Caldera se acerca a sus invitados: parlamentarios, dirigentes políticos, presidentes de instituciones públicas y privadas, representantes diplomáticos de los estados fronterizos, alcaldes del Territorio Federal Amazonas, militares y periodistas. Conversa con algunos pobladores, recorre el lugar antes de que sirvan el almuerzo mientras sus funcionarios colecten los acostumbrados pedimentos de los indígenas (y de los guardias nacionales asentados en la región, a donde vienen a purgar castigos). Todo se hace de forma rápida y un tanto atropellada debido a la inminencia de la lluvia. En segundos, el Presidente sube al avión que lo lleva de vuelta a Maiquetía.

IV

Mientras se organiza el retorno a San Carlos de Río Negro, comienza a llover con ferocidad. Una auténtica tormenta amazónica. Los rayos caen sobre el imponente bosque. Regresaremos en las mismas precarias embarcaciones.

Logro evitar esa pesadilla pues apenas levantar vuelo el avión del Presidente, desde el nuevo aeródromo –una pista de 1.000 metros–, el piloto del helicóptero civil destinado a las filmaciones –allí viajan los reporteros a cargo de Freddy Muziotti, director de prensa de Miraflores– me dice que hay sitio para otro pasajero. Viajamos a baja altura hasta San Carlos de Río Negro debido a la tempestad que nos zarandea sin misericordia.

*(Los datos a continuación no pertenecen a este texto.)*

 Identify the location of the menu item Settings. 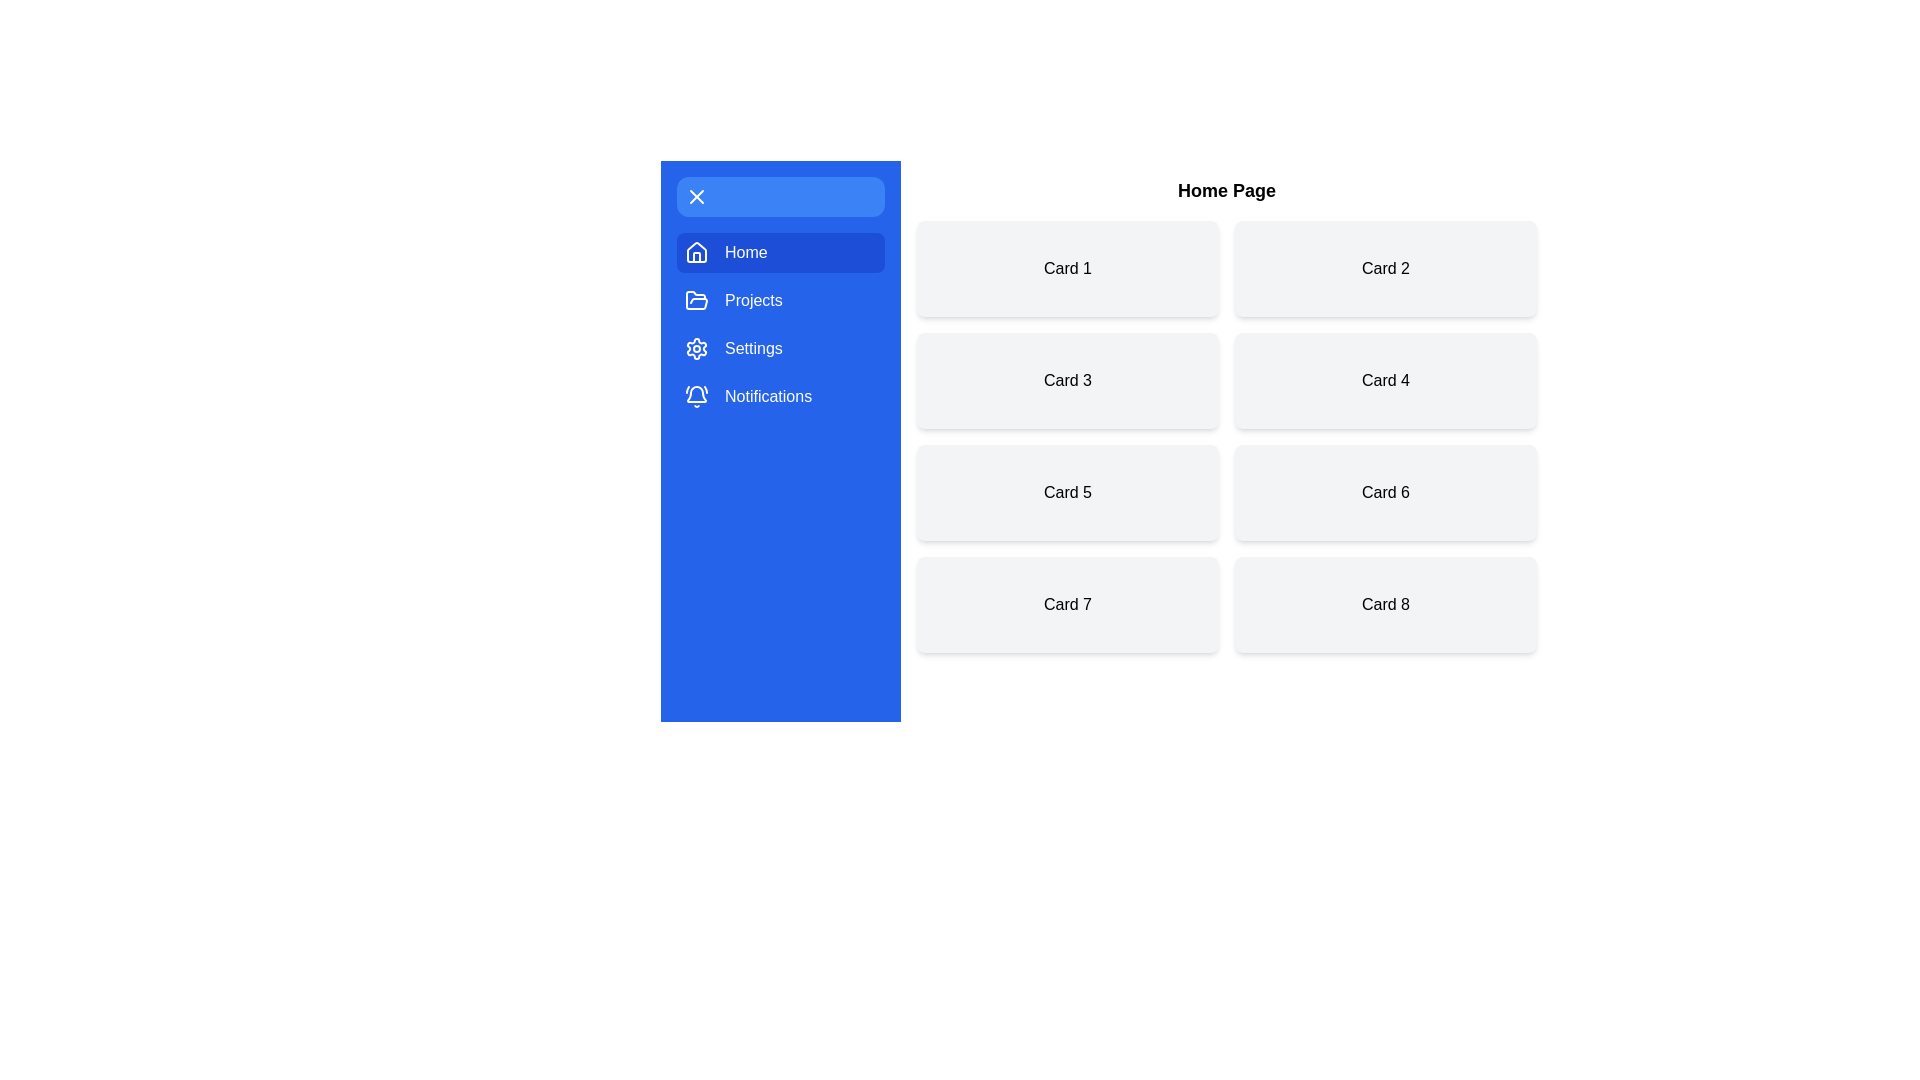
(780, 347).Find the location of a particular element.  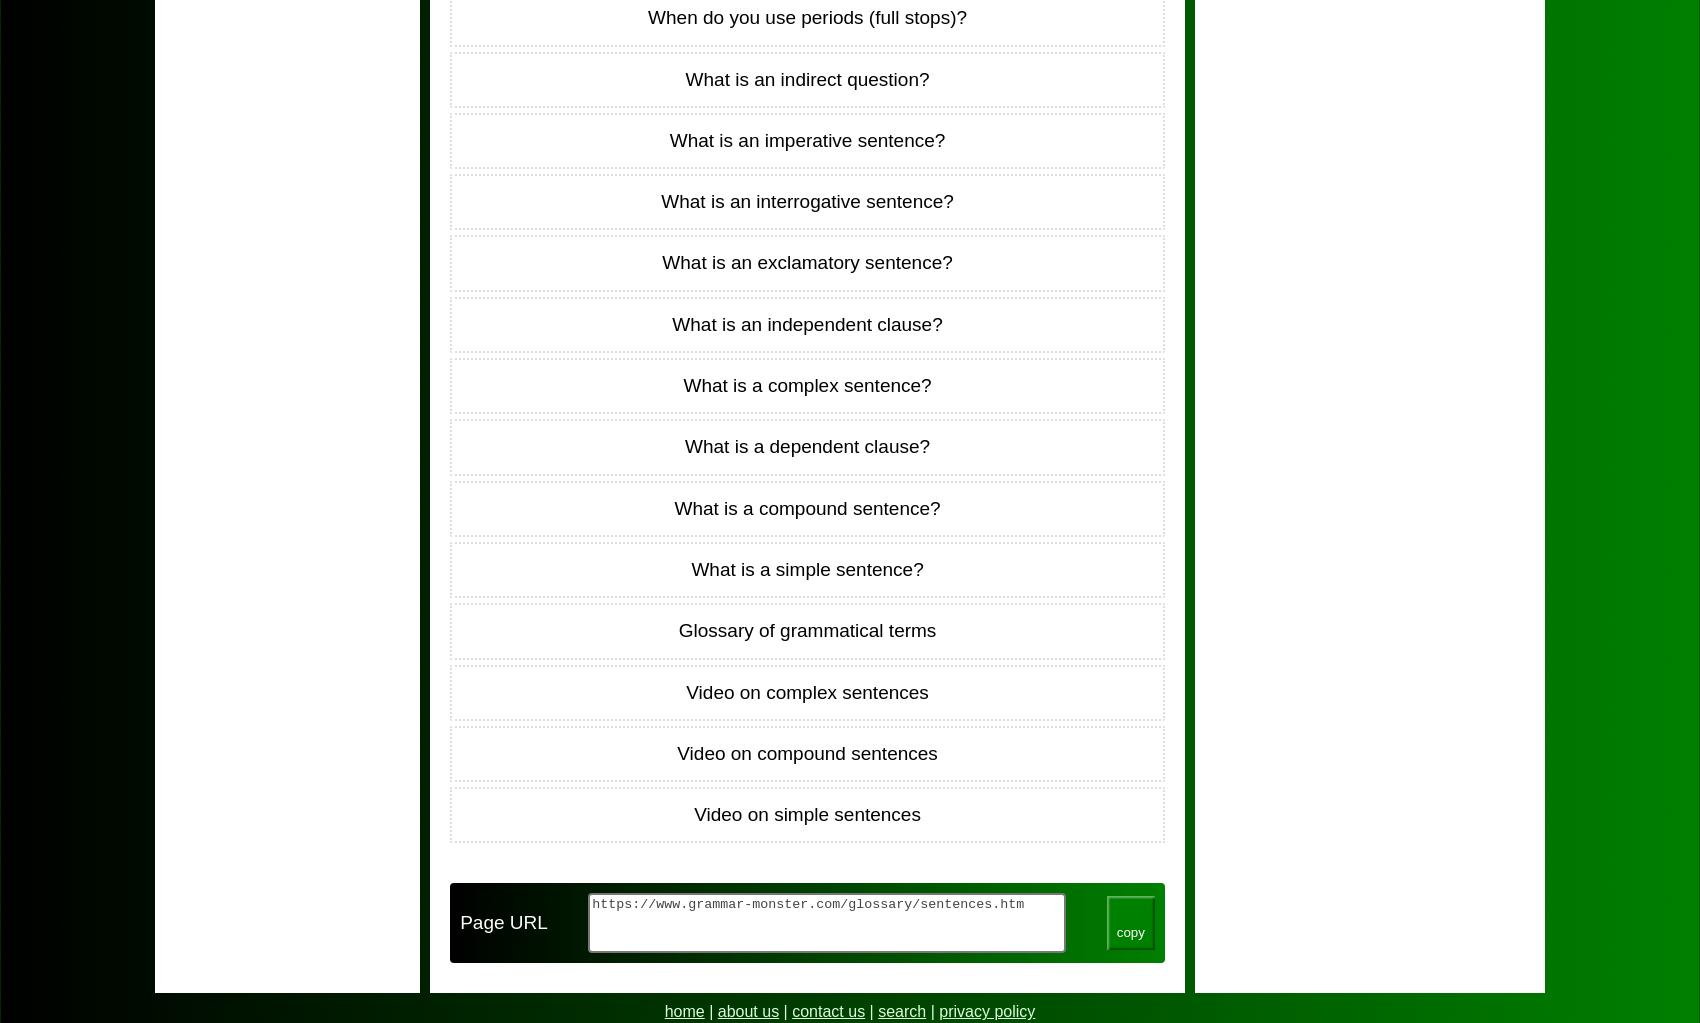

'Video on simple sentences' is located at coordinates (805, 814). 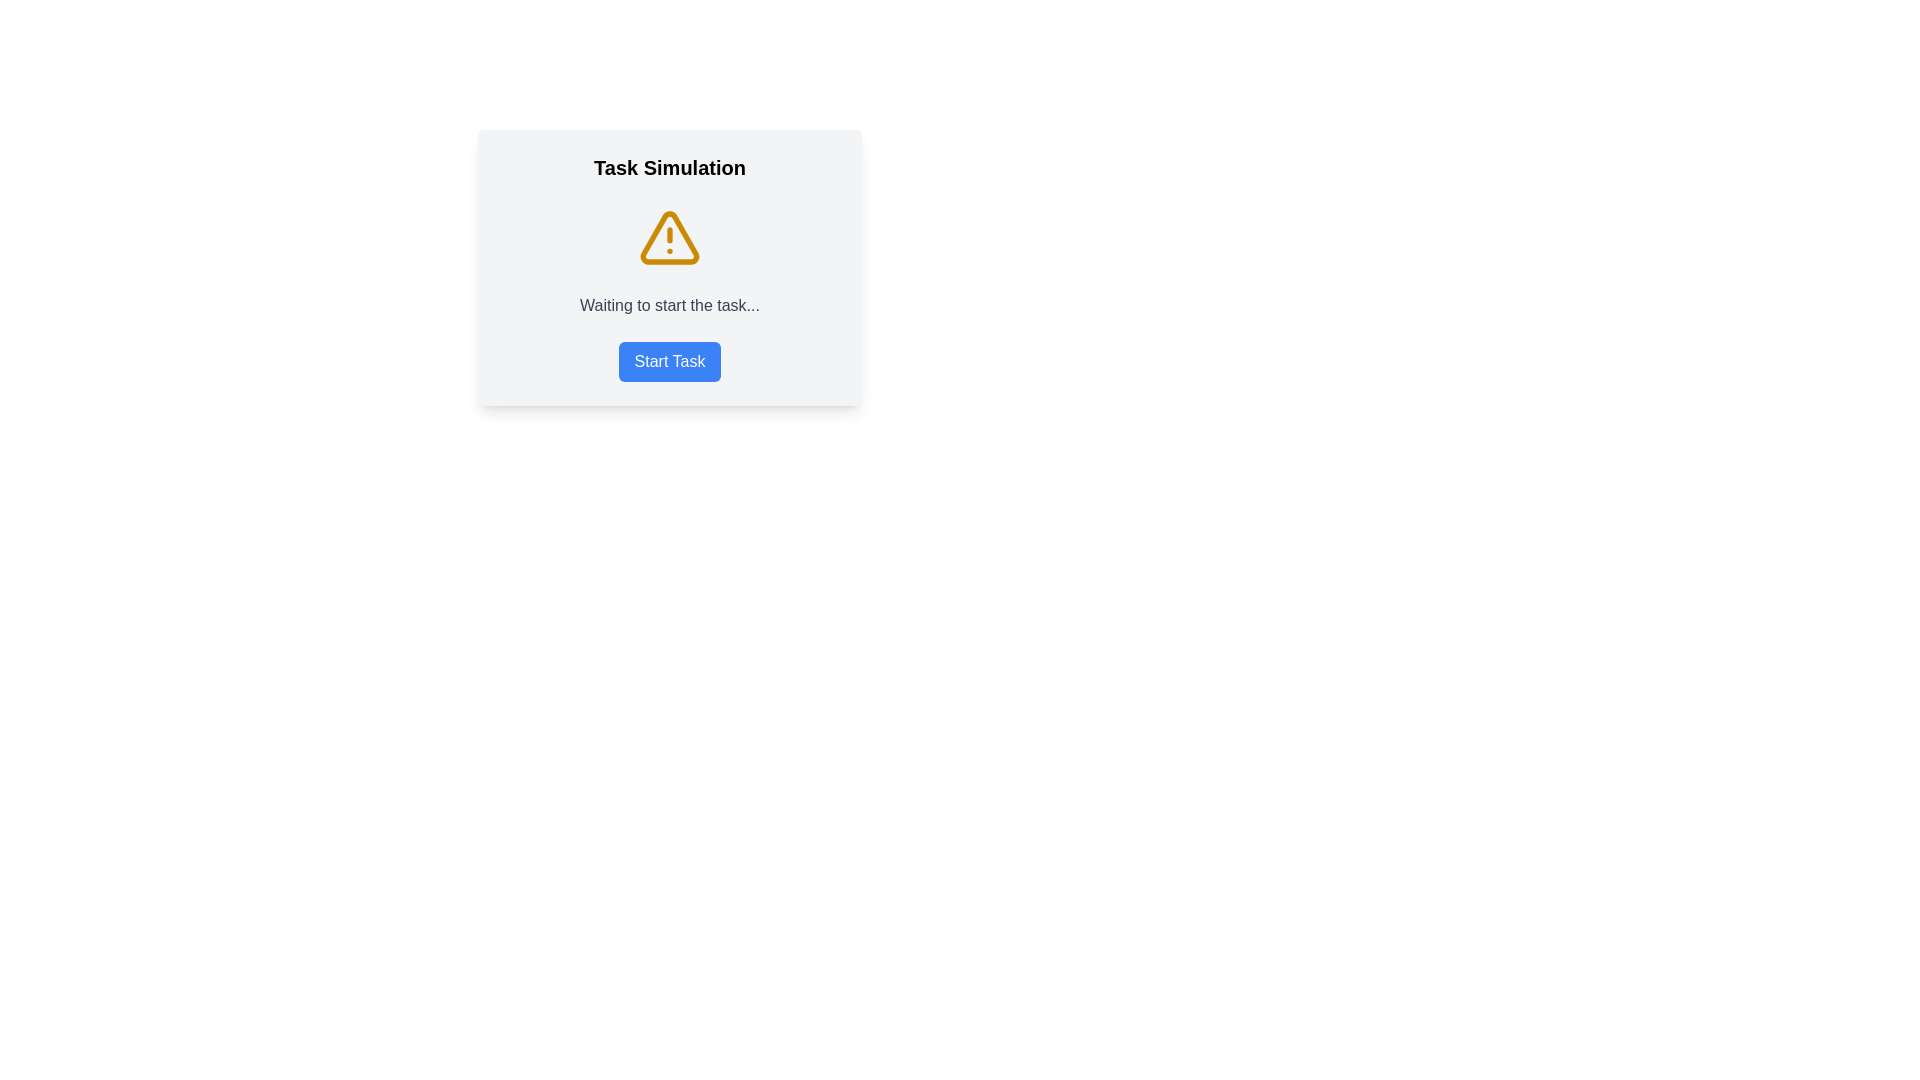 What do you see at coordinates (670, 167) in the screenshot?
I see `the header text element located at the top of the centered box, which indicates the context or purpose of the related interface section` at bounding box center [670, 167].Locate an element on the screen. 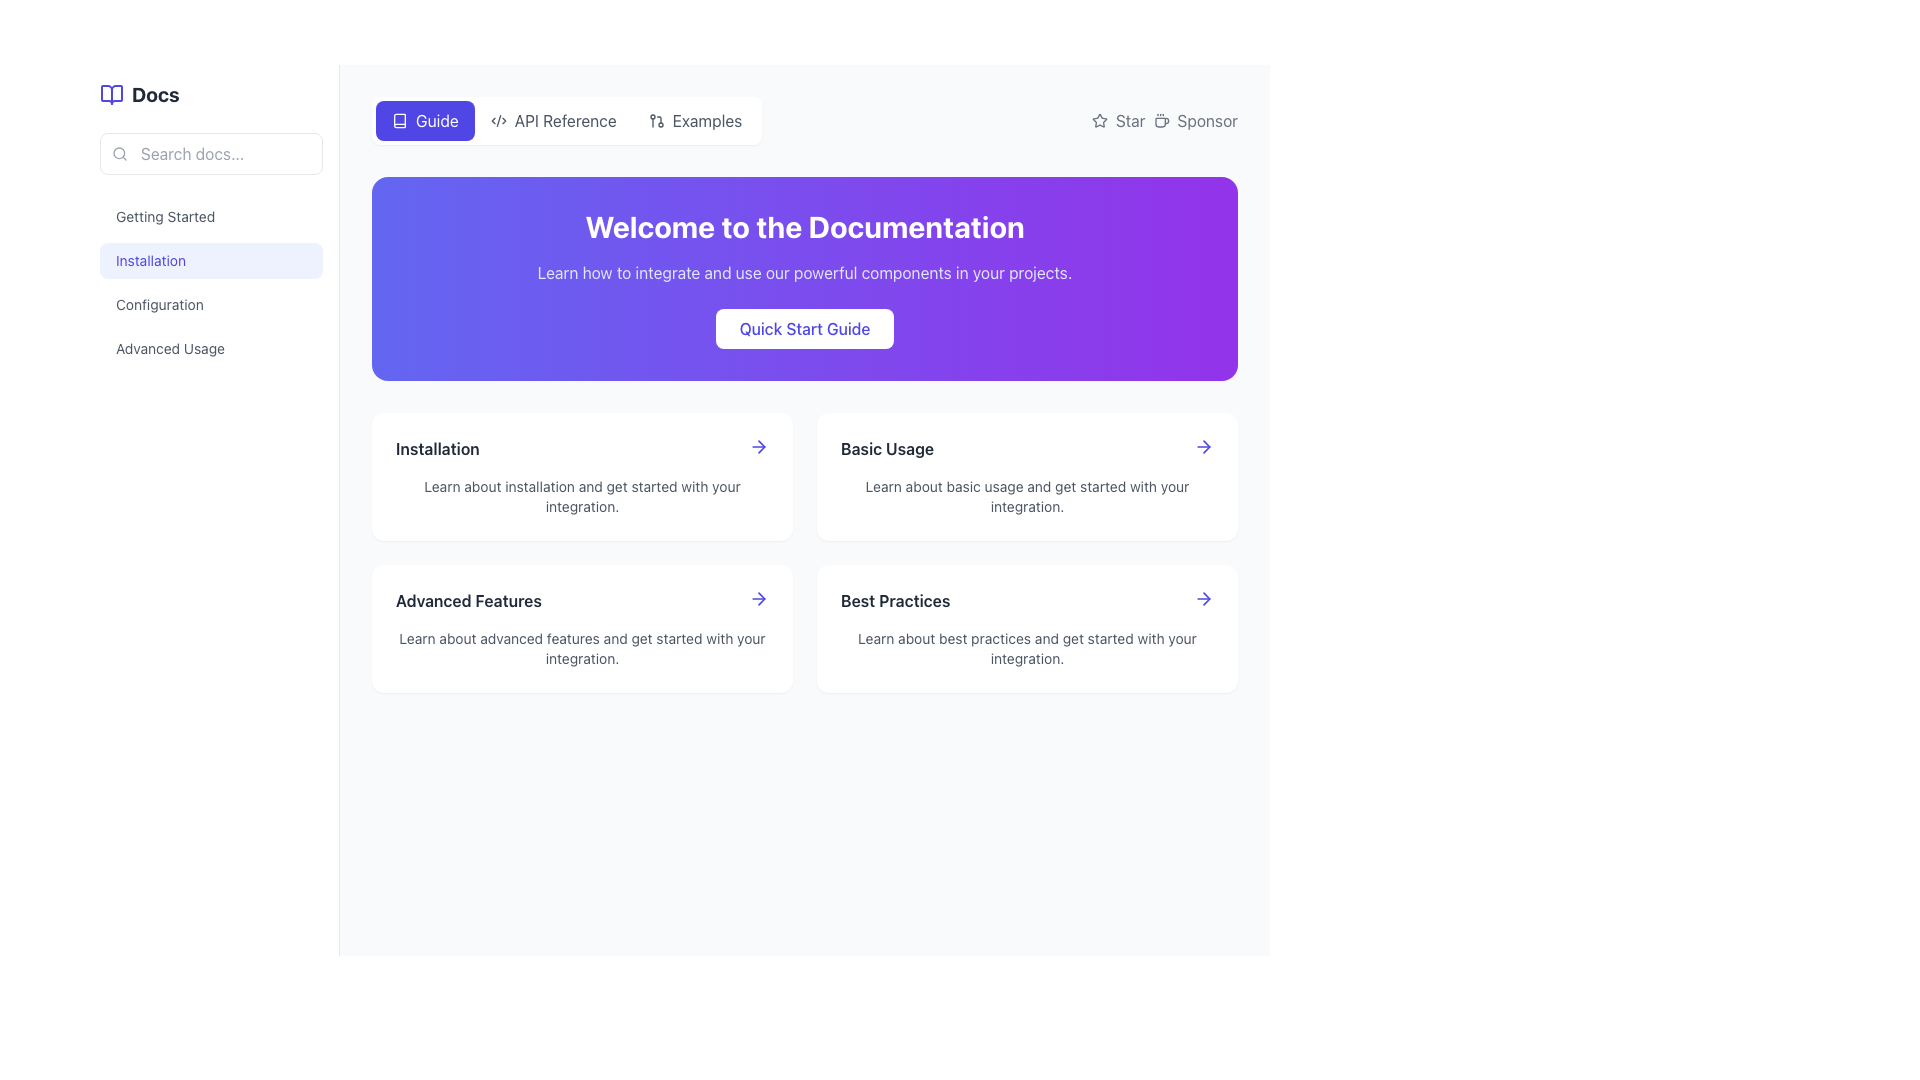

En San Carlos esperamos hasta pasadas las ocho de la noche, cuando comienzan a llegar las primeras lanchas con el resto de la comitiva: funcionarios decaídos, con arcadas, ensopados. Desembarcan en la cerrada oscuridad. La tormenta no amaina.

Alguien avisa: “No habrá avión hasta mañana”. La pista saturada de agua. Cada quien se las arregla como puede. Al amanecer se verá si hay condiciones para sacar el avión. A todos nos marca el fin de aquel evento celebrado la víspera del 19 de abril de 1971 en ese sitio remoto: una nueva pista para aviones en el confín de nuestra geografía; un gesto de reafirmación territorial cargado de precariedades.

V

Luis Herrera Campíns, en su condición de presidente de la República, regresó a la Piedra del Cocuy. La Casa Militar y los comandantes de las cuatro fuerzas dispusieron lo pertinente para atender la orden presidencial con la particularidad de que el viaje sólo pudo realizarse por vía aérea, empleando helicópteros, y sin ningún tipo de comodidades (aún no las hay).

En la década siguiente a la visita oficial del presidente Caldera en 1971, la pista que tanto esfuerzo y dinero significó menos de diez años antes había dejado de ser apta para el aterrizaje de aviones.

Uno de los testigos de aquella gira presidencial de Herrera Campíns, el general de división Maximiliano Hernández Vásquez, refiere que encontrándose el Presidente en San Simón de Cocuy se le presenta un oficial brasileño vestido impecablemente. Lo acompañaban otros dos militares, uno de ellos cargado con un poderoso equipo de transmisiones. El militar saluda a Luis Herrera y le da la bienvenida a la zona limítrofe, poniéndosele a la orden en caso de serle útil al gobernante de Venezuela.

Del otro lado de la margen venezolana del Río Negro, a unos siete kilómetros al sureste de la línea divisoria, hay un fuerte militar brasileño como no lo tenemos nosotros a lo largo de nuestros límites terrestres. Y es que los brasileños practican otro modelo de atención a sus fronteras internacionales.

Hace décadas que no he vuelto a saber de la Piedra del Cocuy.